Les soirs où il faut faire ses valises, je n’arrive jamais à dormir. Je range lentement chaque chose au fond du sac, puis je ressors tout, je fais des listes, j’écoute des chansons, je bois des tisanes, je pense à des mots.
Je quitte Lyon demain, pour de vrai. Pour de vrai c’est à dire que je ne peux pas dire quand je reviens, sûrement dans six mois, peut être dans un an, si tout va bien, jamais ? Mais qu’est-ce que le scénario où tout va bien, bonne question. Quand je lis un livre, je ne peux pas m’empêcher de lire la dernière phrase de la dernière page, juste pour voir où tout ça mène. J’aimerais bien faire pareil avec ma vie. Fast forwarder quelques années, pour voir où j’en serais, m’assurer que ce n’est pas si mal, et pouvoir alors mettre tout en œuvre pour que ce pas si mal voie le jour.
C’est la rentrée, la période où tout le monde est neuf, fait table rase, entame une nouvelle tranche du salami de la vie. Et pourtant, c’est tout le contraire. C’est la rentrée et tout le monde déroule son CV, ses hobbies, ses projets afin de rencontrer de nouveaux gens compatibles, s’intégrer à de nouveaux groupes, faire du réseau. Tout le monde a l’air d’avoir pu fast forwarder sa vie sauf moi, quelqu’un peut me montrer le bouton, le mode d’emploi ?
Ces jours ci j’ai l’impression de vivre dans un Musée Grévin inversé. Je suis la spectatrice et pourtant c’est moi la statue de cire, c’est moi qui reste immobile, qui reste bloqué dans un présent un peu longuet, un peu en deux dimensions, où la perspective est foirée, comme quand j’essaye de faire des dessins de rue, mais j’ai jamais su dessiner, il faut me rendre à l’évidence.
Je sais par contre, ou du moins j’essaye, fixer les lieux et les images dans la tête, et c’est tout ce que j’ai fait durant ces quelques jours à Lyon avant le départ, j’ai vu peu de monde, mais j’ai beaucoup regardé. Le soleil du matin sur ces immeubles si caractéristiques, avec leurs volets à la lyonnaise, qui sont si pénibles à fermer. Les grues et les nuages de fumée s’échappant des mille et un chantier de ce nouveau quartier autour de mon école qui n’en finit de se construire et où tout se ressemble tout en voulant dissembler, ce quartier dont on peut déjà dire avant même qu’il soit né qu’il sera vide d’âme, vide de sens. Les places d’autres quartiers pleines de soleil, de gens, de jardins partagés, où il y a tellement d’âme que ça peut faire peur, tant est si bien qu’on aimerait bien en faire des quartiers vides d’âmes, mais Lyon a une si grande âme qu’on ne peut pas lui enlever.

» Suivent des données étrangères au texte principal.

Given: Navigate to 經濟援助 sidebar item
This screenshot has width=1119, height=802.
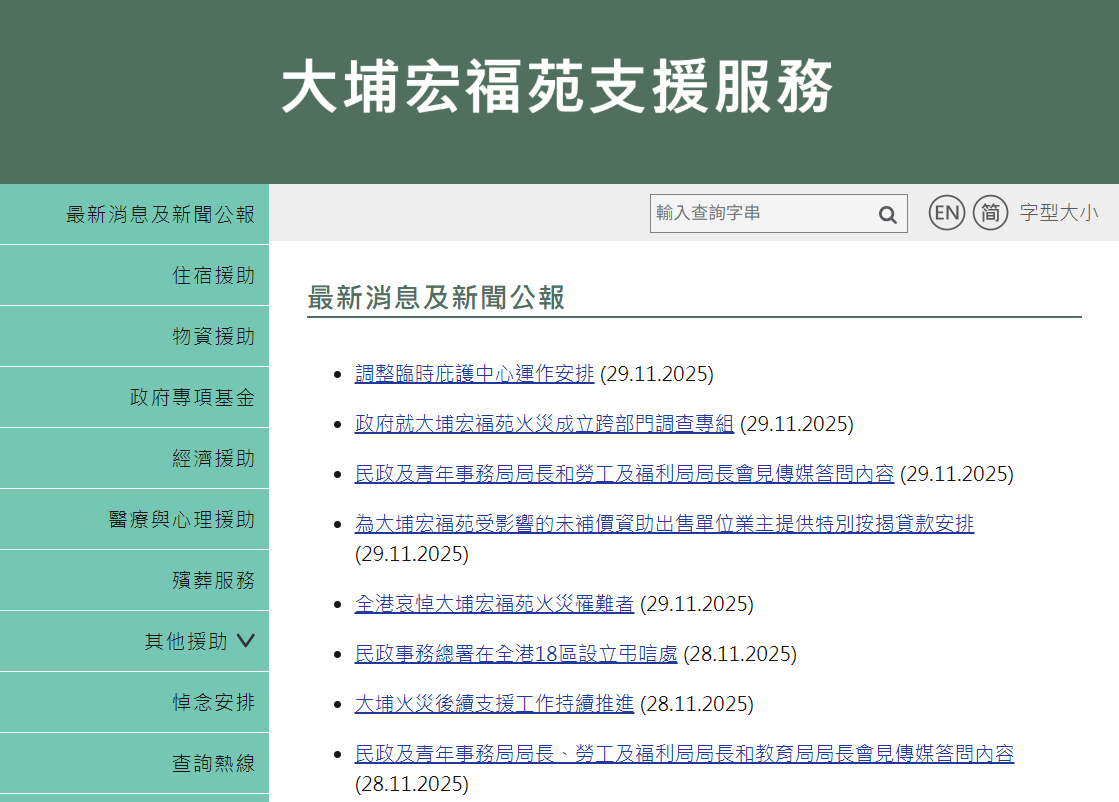Looking at the screenshot, I should 213,459.
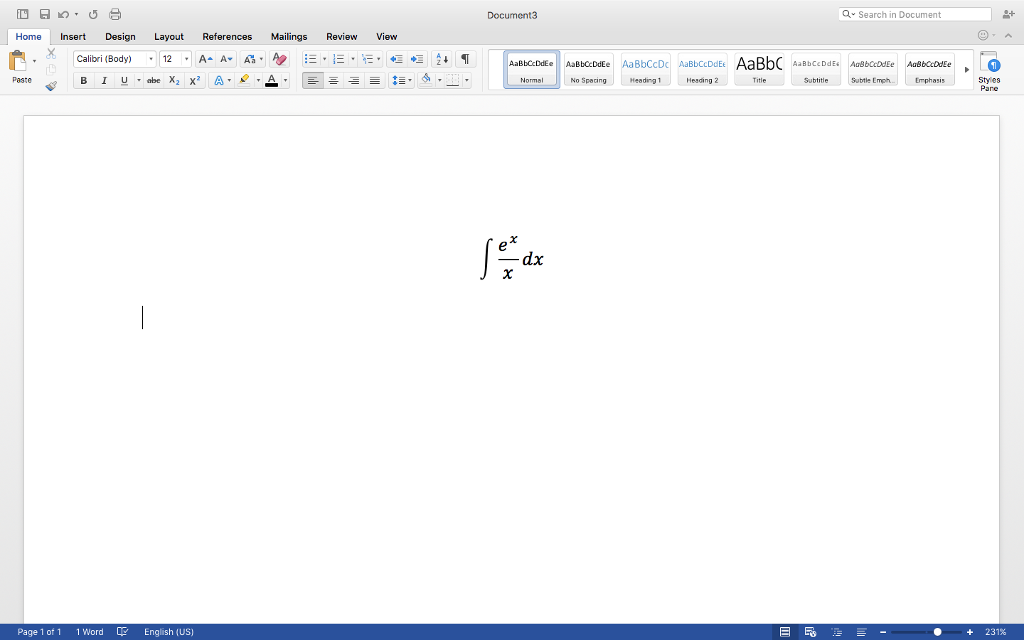Justify the paragraph text
Image resolution: width=1024 pixels, height=640 pixels.
tap(375, 80)
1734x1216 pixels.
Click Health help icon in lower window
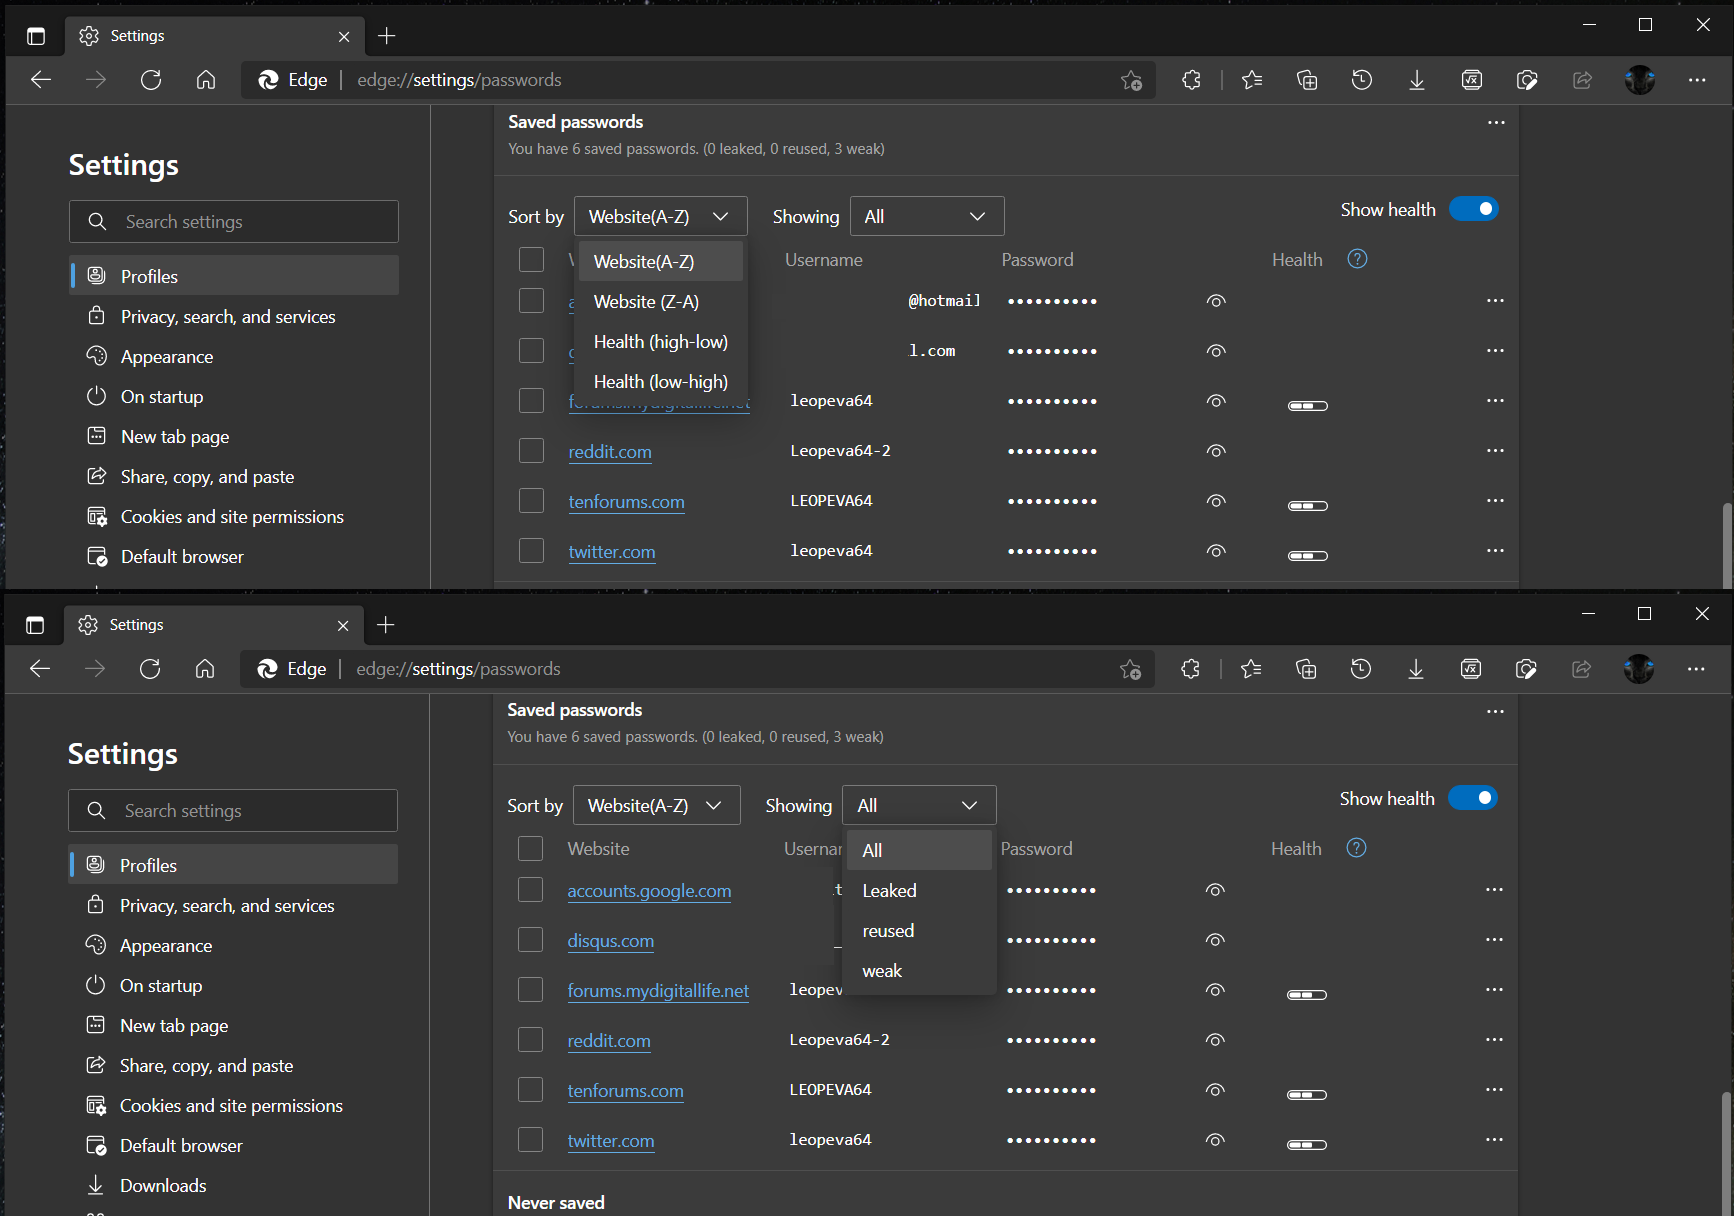coord(1356,848)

Après six ans dans cette ville, ma première grande ville, je crois savoir lire ce qui fait Lyon. Un vernis bourgeois, catholique, celui qui sait faire marcher les volets à la lyonnaise, et tout autour et dans les interstices, toute cette vie qui grouille, ces affiches de concerts dans les rues, ces terrasses un peu excentrées, ses broussailles autour des bâtiments à réhabiliter. Je crois savoir lire Lyon, et je crois aussi savoir que je ne la lirai jamais vraiment en entier, que je n’atteindrai jamais la dernière phrase de la dernière page, qu’il restera toujours des découvertes, même dans les quartiers qui peuvent paraître sans âme. J’espère que ma deuxième grande ville, la plus grande de France, saura m’en apporter autant.
Cela peut paraître ridicule (en tout cas, à moi, ça paraît ridicule), mais ce qui me permet de prendre des bouffées d’air, de me raccrocher au présent, c’est la peau au goût d’amande du garçon qui partage ma vie depuis quelques mois. J’ai toujours été une amoureuse, on ne s’en défait pas, les garçons et les filles que j’ai aimés ont coloré toute une partie de ma vie, et j’ose espérer que le filtre actuel soit résistant, si ce n’est permanent. J’ose espérer qu’à la dernière phrase de la dernière page, tu y figures.